BEGIN Records for this exercise

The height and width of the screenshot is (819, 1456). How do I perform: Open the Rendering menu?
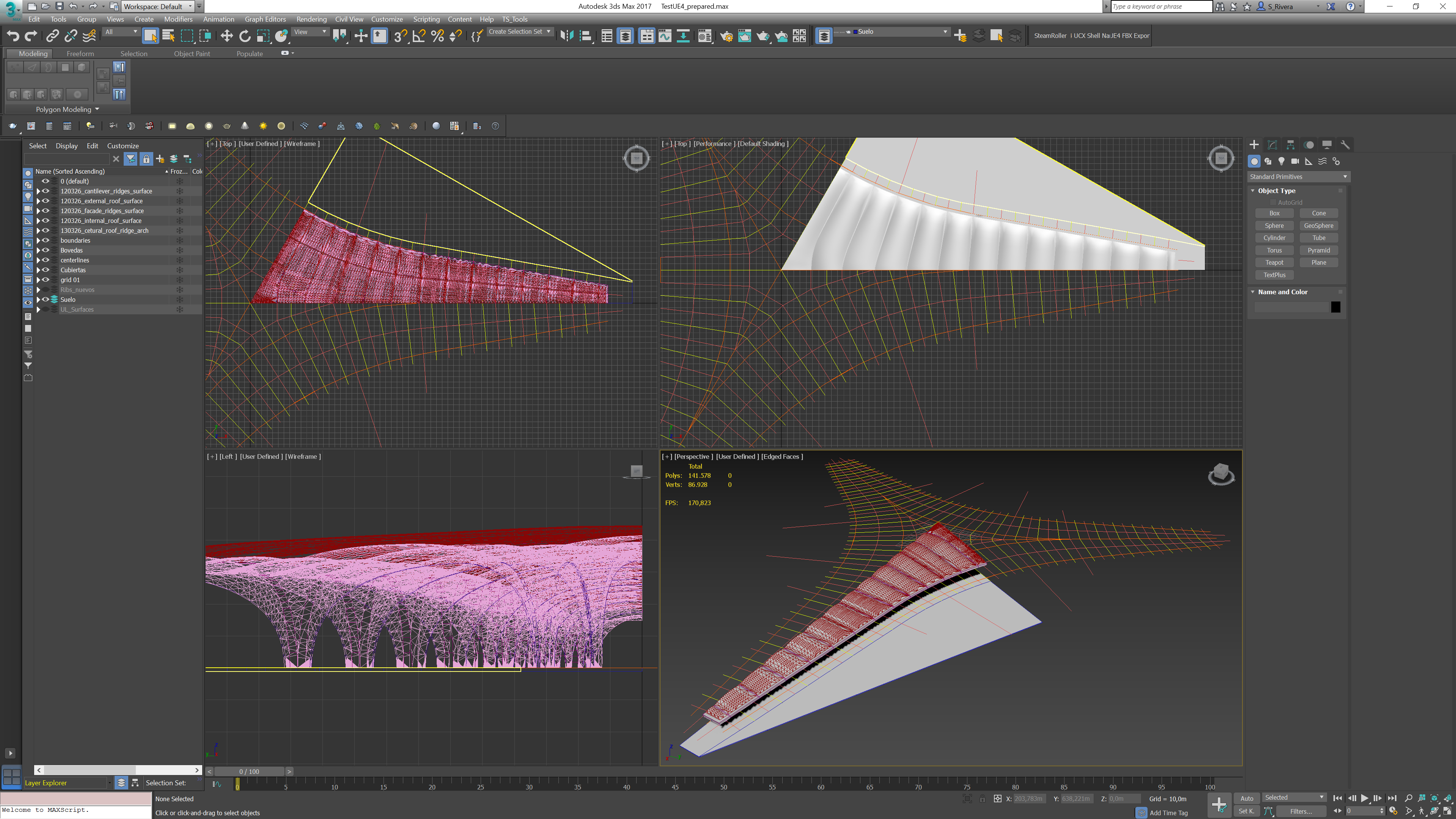[x=311, y=19]
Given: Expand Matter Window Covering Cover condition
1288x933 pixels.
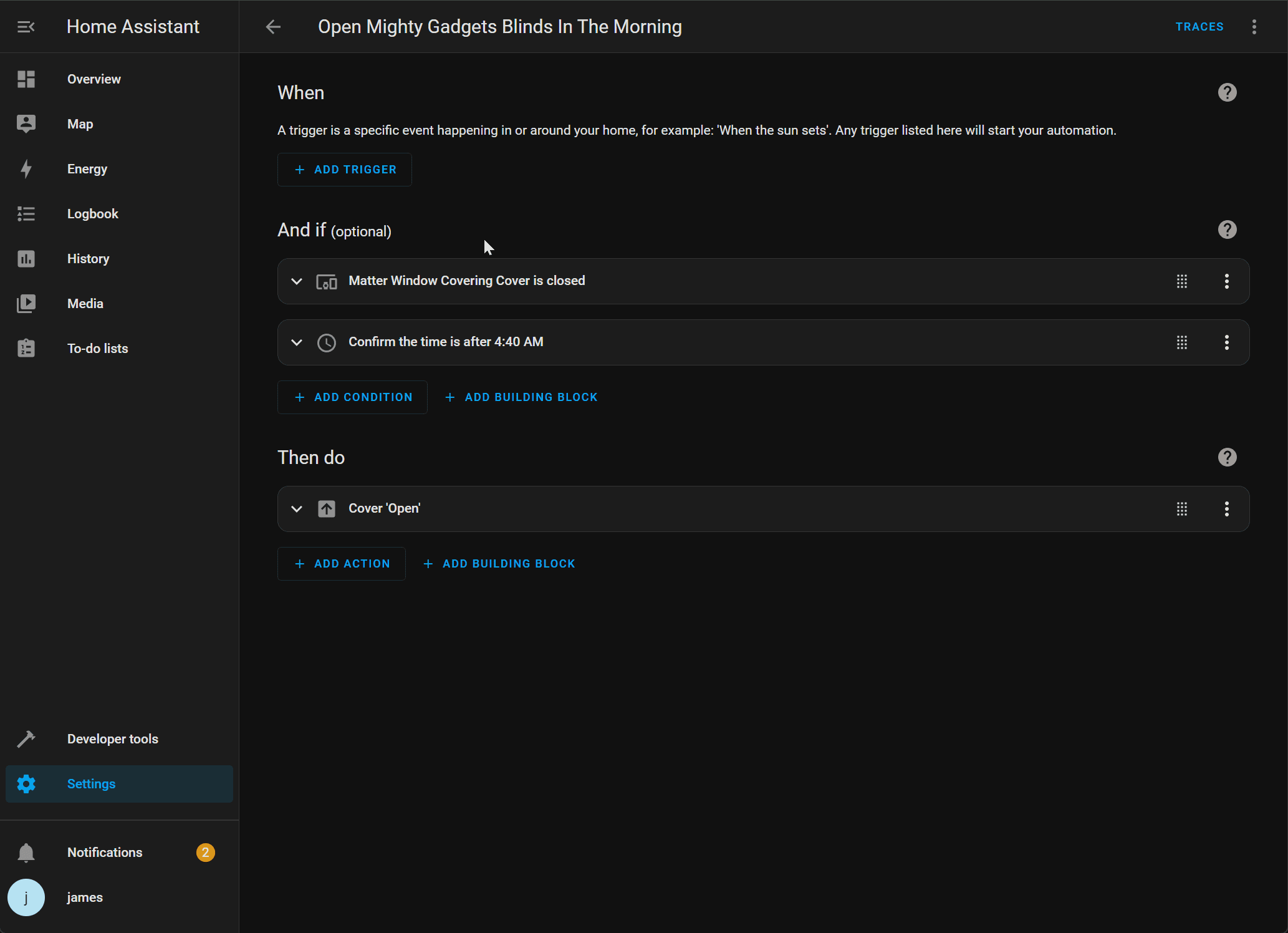Looking at the screenshot, I should [x=297, y=281].
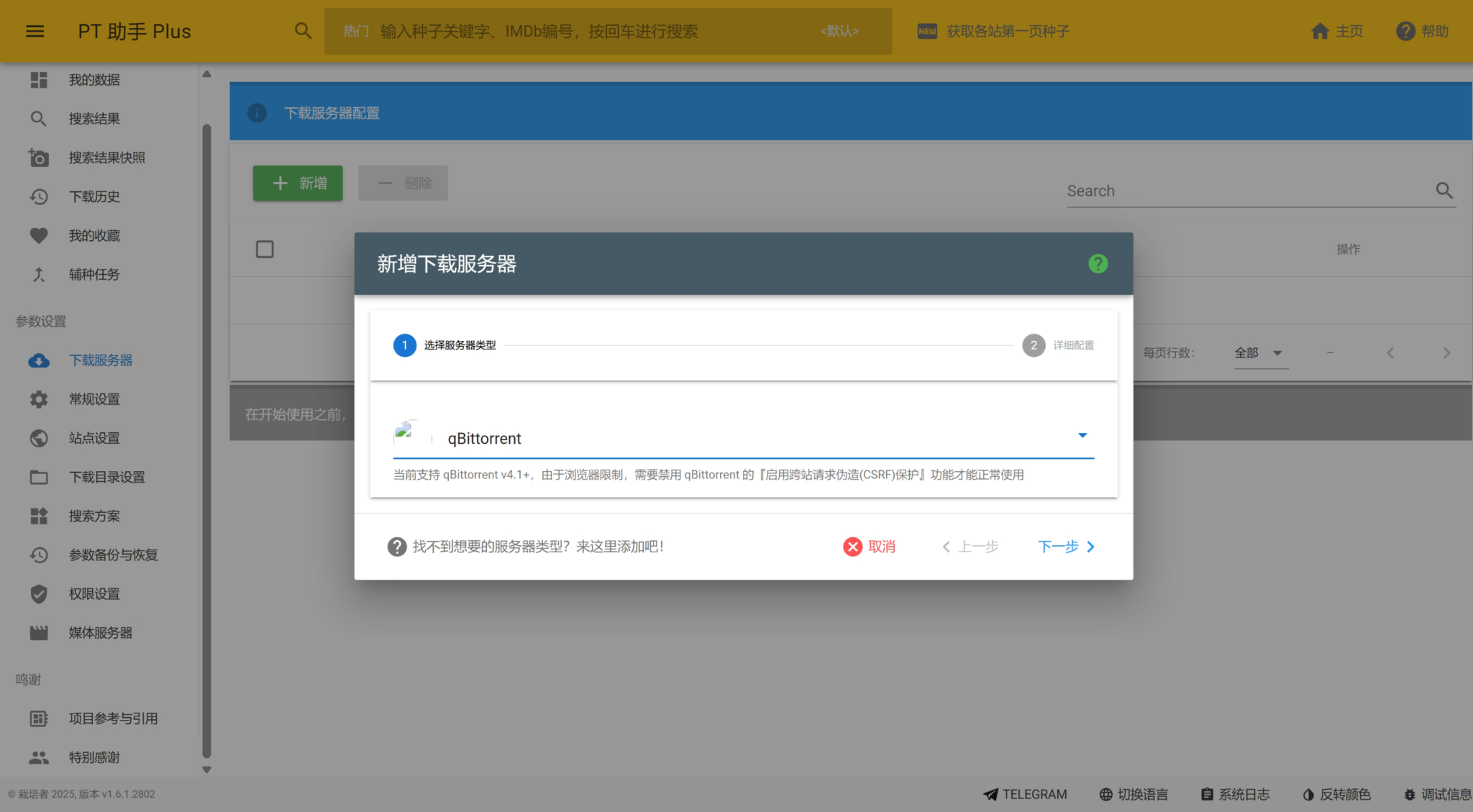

END Records for this exercise

**Your goal**
What is needed is a word-for-word copy of the records above, excluding pictures.

**Result for this task**
The height and width of the screenshot is (819, 1456). How do I perform: Open the Rendering menu?
[x=311, y=19]
Given: Expand Matter Window Covering Cover condition
1288x933 pixels.
Looking at the screenshot, I should [x=297, y=281].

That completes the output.